#### Stated goal A:
In the forum thread about staining cedar siding a light color, which product does PRC give as an example of a waterborne solid stain?
#### Stated goal B:
Continue the forum thread about staining cedar siding a light color, starting right after its final line.

#### Excerpt provided:
# Light color cedar siding stain?



## meatcleaver (Mar 9, 2016)

I have a client who has a house with cedar siding. They want the house stained with a solid color stain but they want it a light color. Something in the cream or almond tones. The color of the wood right now is that traditional cedar brown color. Looks like its always had transparent stain on it. Is there any negative aspects to staining cedar a light color like cream? Most of the siding is in fair shape but on one end I will have to replace some of it. I know it will have to be washed very well. I just don't have much experience with cedar. Will it be possible to make this look good?


----------



## PremierPaintingMa (Nov 30, 2014)

You should have no problem is you use a full coat of tinted oil primer then use a Waterborner solid stain.


----------



## meatcleaver (Mar 9, 2016)

What is waterborner stain? Is it water based or oil? Does the primer or stain need to be sprayed? Thanks for the help


----------



## Boco (May 18, 2013)

I always like to spray and brush my first coat of Woodscapes or Arborcoat. Second coat can be sprayed. In my area everyone is shying away from oil primer (VOC laws are tough in NY) and just going 2 coats of stain.


----------



## DynaPLLC (Oct 25, 2013)

PremierPaintingMa said:


> You should have no problem is you use a full coat of tinted oil primer then use a Waterborner solid stain.


Wait, solid stain over oil primer?:blink:

You either oil it and paint over or strip and brighten that cedar and put one coat of solid stain on top. I've never heard of solid stain over oil primer...maybe I'm wrong though.


----------



## PRC (Aug 28, 2014)

meatcleaver said:


> What is waterborner stain? Is it water based or oil? Does the primer or stain need to be sprayed? Thanks for the help


An example would be BM Arborcoat solid which is an 100% acrylic waterborne stain, which is water cleanup.
Neither needs to be sprayed but they can be. If spraying, the first coat should be back brushed or rolled to work it in. Always work 3-5 boards laterally end to end to avoid laps.


----------



## PremierPaintingMa (Nov 30, 2014)

DynaPLLC said:


> Wait, solid stain over oil primer?:blink:
> 
> You either oil it and paint over or strip and brighten that cedar and put one coat of solid stain on top. I've never heard of solid stain over oil primer...maybe I'm wrong though.


I didn't get the :blink: DynaPLLC?
Yes oil primer and waterborne solid stain by BM Arborcoat.
Nothing beat oil primer for exterior painting.


----------



## DynaPLLC (Oct 25, 2013)

PremierPaintingMa said:


> I didn't get the :blink: DynaPLLC?

#### Material provided:
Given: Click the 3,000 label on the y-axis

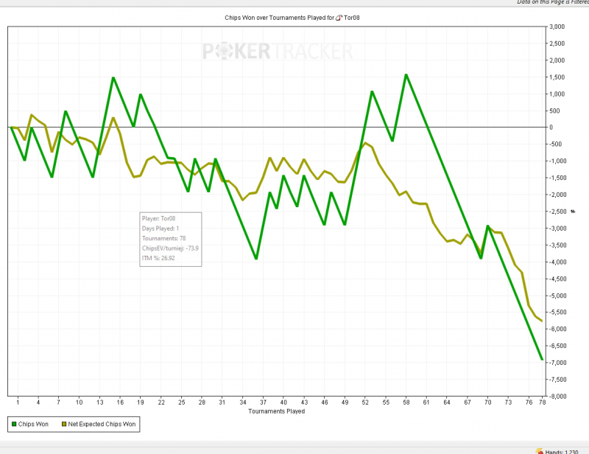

#### Exercise output A:
BM Arborcoat solid, a 100% acrylic waterborne stain.

#### Exercise output B:
> Yes oil primer and waterborne solid stain by BM Arborcoat.
> Nothing beat oil primer for exterior painting.


what are the benefits of the Arborcoat stain over oil primer instead of a high quality exterior paint over the oil primer?

For the record I'm not being sarcastic I've just never heard of it.
I always put stain straight on bare wood or paint over primed surfaces but never did stain over primer. I'm open to constructive criticism and I'm more than willing to learn new things though...

OP, I suggest looking at the TWP 100 series cape cod gray finish and see if the owners like it. It's more of a semi solid being higher in solids than the rest of the colors.

If 2 coats are desired, they recommend a wet on wet application for best results.


----------



## PremierPaintingMa (Nov 30, 2014)

DynaPLLC said:


> what are the benefits of the Arborcoat stain over oil primer instead of a high quality exterior paint over the oil primer?
> 
> For the record I'm not being sarcastic I've just never heard of it.
> I always put stain straight on bare wood or paint over primed surfaces but never did stain over primer. I'm open to constructive criticism and I'm more than willing to learn new things though...
> ...


Hi DynaPLLC! No criticism 
First Oil primer will give a better grip to the old paint and bare wood, second the new paint or solid waterborne stain will have better bonding to an oil primer than bonding on paint or stain. Third oil primer will eliminate wood and nail rust from bleeding, fourth when painting over primer you will get a better sheen and color.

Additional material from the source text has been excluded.